Consider the loss of level information. Among listeners who directly hear the original messages, switching from a low-level message to a high-level message shifts beliefs about the prediction’s level by 1.37 standard deviations (SDs). Among listeners who hear transmitted versions of those messages, beliefs shift by only 0.88 SDs. This indicates approximately 34% loss of sensitivity to variation in the level of the original prediction. By contrast, loss of reliability information is nearly three times as large: beliefs about the prediction’s reliability go from shifting by 1.18 SDs to shifting by 0.12 SDs, meaning 91% of the variation in information about a message’s reliability is lost in transmission.
Figure 1
In our second set of analyses, we examine listeners’ belief updates about the economic variables discussed in the recordings. Listeners who hear the original messages directly update their belief in the direction of the message’s prediction, and those who hear strong-reliability versions of a message update twice as strongly on average as those who hear weak-reliability versions. By contrast, listeners who hear transmitted versions of the messages update about the same amount on average from weak-reliability and strong-reliability messages: the distinction between weak- and strong-reliability messages is almost completely lost in transmission. Formally, we calculate that the sensitivity of listeners’ belief updates to variations in the level of the original prediction decreases by 30% as a result of transmission, but the sensitivity to variations in reliability decreases by 90%.
Figure 2
In our final set of analyses, we abstract away from belief-based measures of information loss and analyse the transcripts of transmitted messages. We document that while nearly all the transmitted messages contain some statement about the level of the original prediction, only a third mention the original prediction’s reliability. This is true even among very long transmitted messages that provide minute details about the level of the original prediction.
Figure 3
Why is reliability information more likely to be lost?
Reliability information may be selectively omitted due to a conscious decision-making process. This could occur because (1) the advantages of sharing reliability information are deemed less significant than the benefits of conveying level information, or (2) the perceived mental effort required to transmit reliability information is considered to be greater. Alternatively, the loss of reliability information might not stem from a purposeful optimisation strategy, but rather from an inadvertent process.

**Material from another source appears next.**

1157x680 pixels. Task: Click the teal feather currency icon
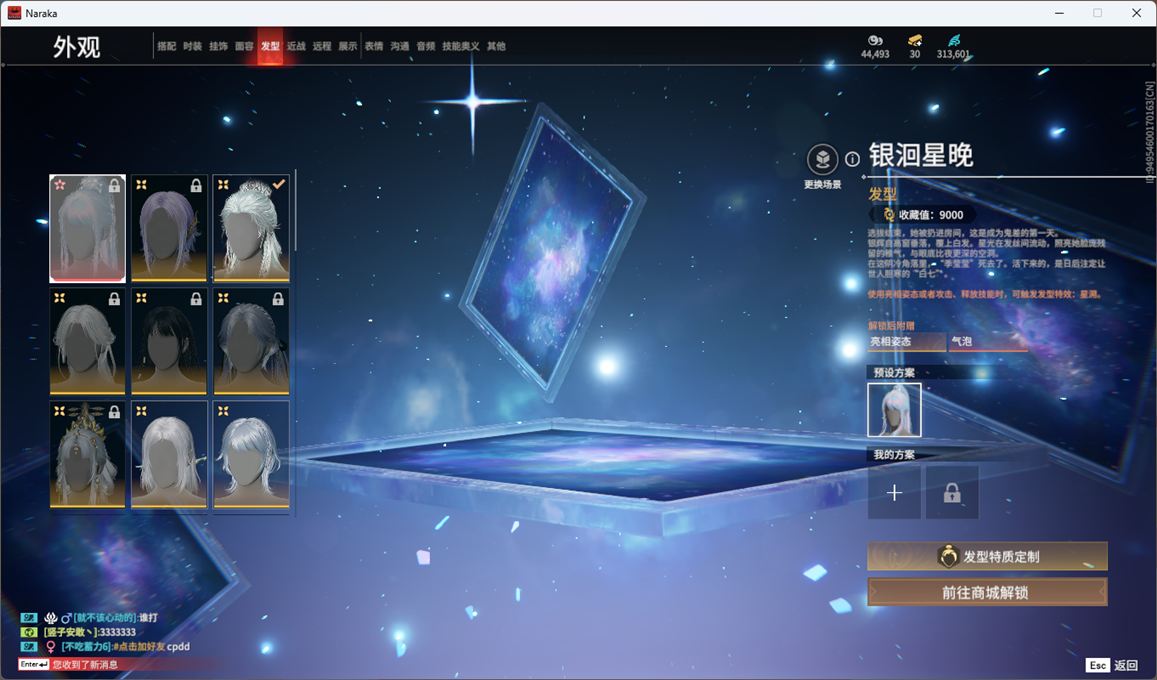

For instance, (3) the individual might simply not think of the reliability information at the time of recording the voice message. Through a series of experimental investigations, we reject the first two explanations and provide evidence supporting the third explanation.
Implications
Our findings speak to a variety of important real-world phenomena, including viral fake news (Guriev et al. 2023, Zhuravskaya et al. 2017), persistent belief polarisation, failures of expert communication, and the persuasive power of qualitative information (Andre et al. 2021, Graeber et al. 2023). In a world where information is increasingly disseminated through social networks, both online and offline, our study highlights the need for greater awareness of the factors that influence the fidelity of information transmission. The key finding of our paper – that as a result of transmission, reliable and unreliable messages converge in influence – highlights how social transmission may partly explain the pervasive influence of inaccurate and low-quality information.